Le « Big O » n’a ainsi pas manqué de suivre le tournoi olympique parisien. S’il a forcément apprécié le résultat final et la médaille d’or ramenée par le Team USA des « Avengers », il a beaucoup moins apprécié la forme. Et l’impression visuelle d’une équipe finalement assez amorphe sans ses coups de génie individuels.
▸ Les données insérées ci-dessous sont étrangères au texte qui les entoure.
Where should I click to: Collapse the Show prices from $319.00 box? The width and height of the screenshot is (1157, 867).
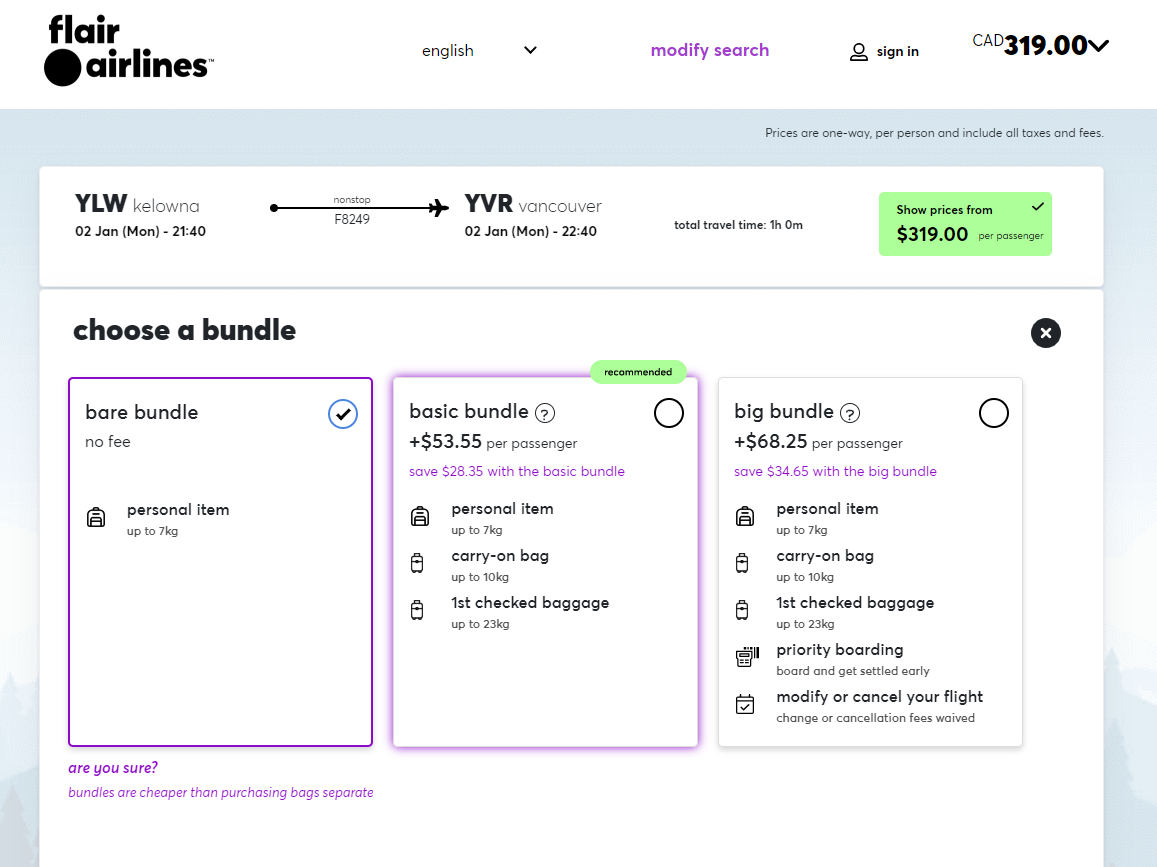[1038, 207]
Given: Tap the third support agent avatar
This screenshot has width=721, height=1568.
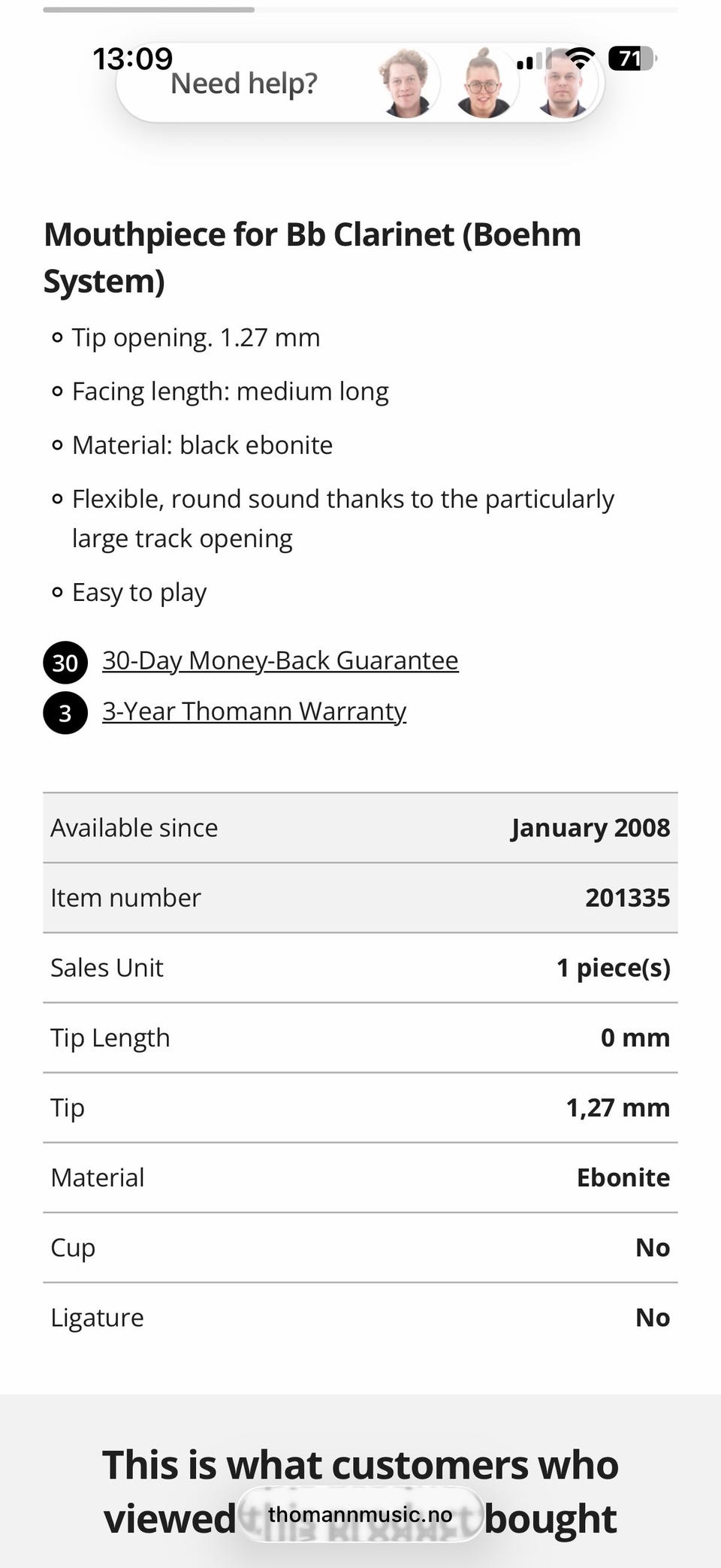Looking at the screenshot, I should pos(564,85).
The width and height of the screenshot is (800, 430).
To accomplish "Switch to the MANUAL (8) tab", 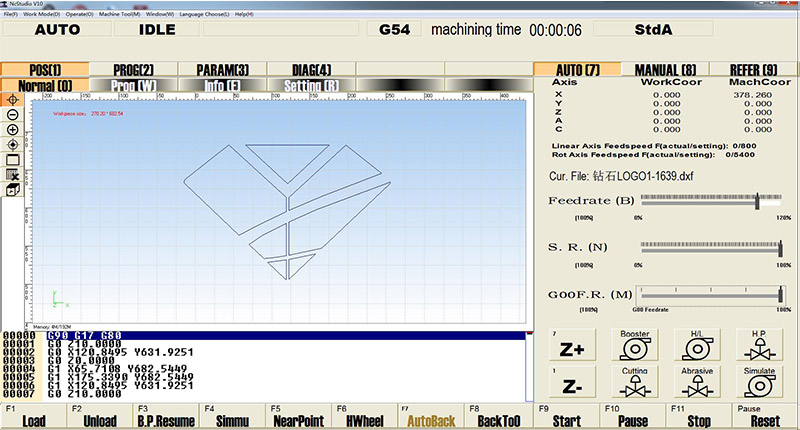I will [x=666, y=70].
« Ce qui m’a le plus dérangé, c’est comment un gars peut nous déborder et aller au panier aussi facilement. Les gars ne bougent plus leurs pieds en défense ! [Nikola] Jokic nous a fait passer pour des chèvres, tout ça parce que les arrières ne faisaient pas les efforts pour bloquer leurs gars. Je n’aurais jamais accepté de changer [de défenseur] sur les écrans. Je ne sais pas ce que Coach Kerr faisait mais Team USA a continué à « switcher » et Jokic nous a détruit. Tu ne peux pas me dire que tu veux que Curry se retrouve face à Jokic sous le panier… »
Formé dans l’État d’Indiana dans le basket balbutiant des années 1950, le jeune Robertson est loin de se figer dans des postes et des rôles prédéfinis. Il joue au basket sans se poser de question, dans n’importe quel rôle.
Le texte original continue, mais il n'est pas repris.